### Items listed in a dataset
>>>>>

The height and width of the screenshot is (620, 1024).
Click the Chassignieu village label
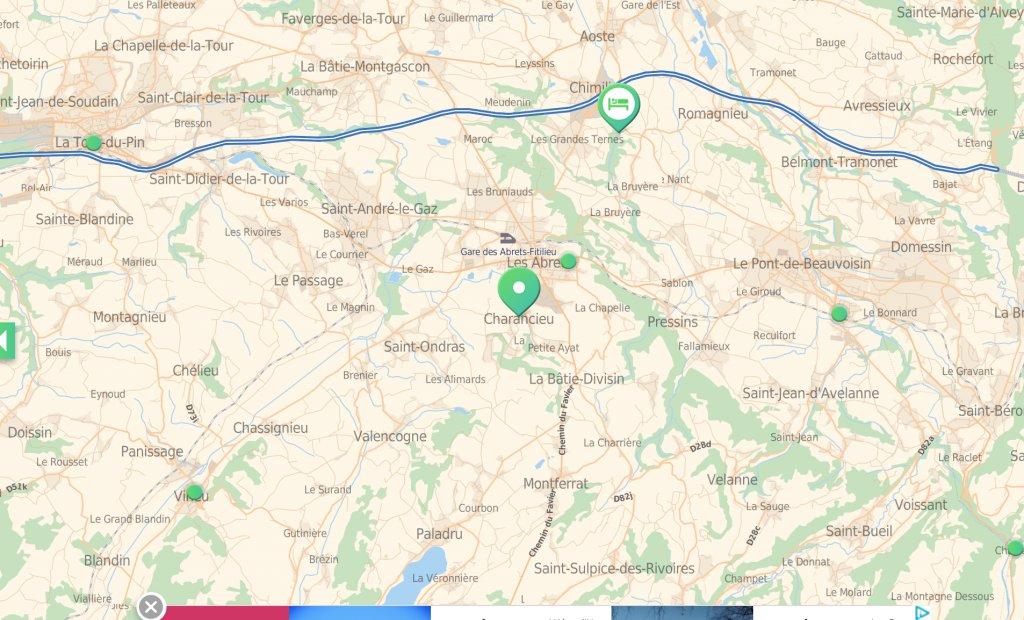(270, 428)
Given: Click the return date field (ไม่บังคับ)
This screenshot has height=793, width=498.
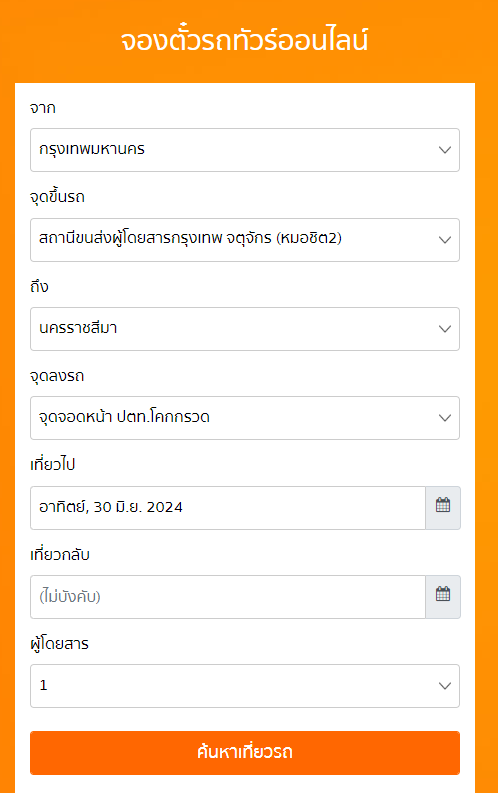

<<<<<

The goal is an exact reprint of the entries, leaving out the pictures.

The height and width of the screenshot is (620, 1024).
Click the Chassignieu village label
(270, 428)
Given: Click the return date field (ไม่บังคับ)
This screenshot has height=793, width=498.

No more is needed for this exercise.